Two of the potential bidders for Nokia Siemens Networks (NSN) have backed away from acquiring a majority stake in the struggling infrastructure supplier. The US-based private equity groups, KKR and TPG, became frustrated by the slow progress and lack of flexibility on price and ownership levels, according to a report in the Financial Times.
While this still leaves the consortium of the Gores Group and Platinum Equity in the bidding for NSN, analysts have accused Nokia of failing to give the bidders proper attention as it focused on fighting to stop its handset business from collapse. "If I was running Nokia, the last management distraction I would want would be having to deal with NSN," Ben Uglow, an analyst at Morgan Stanley, told the Financial Times.
"As we have said earlier, there has been unsolicited interest in NSN and we continue to be in constructive talks with multiple parties," Nokia said in a statement. The company said NSN has "real momentum and innovation, and shareholder interests are aligned in building a strong and profitable company."

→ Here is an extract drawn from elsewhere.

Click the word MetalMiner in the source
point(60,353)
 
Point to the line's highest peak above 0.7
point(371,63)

Other industry observers supported the view that Nokia is ignoring the ongoing operational problems at NSN, which lost €107 million in the first quarter as it battles for market share with Huawei and ZTE of China. NSN's other parent, Siemens, has also expressed its frustration at the lack of progress with the sales process.
"NSN is bigger than some Dax companies [the top 30 German firms] but it is being managed as if it was a simple division within Nokia," one unnamed Siemens manager told the FT.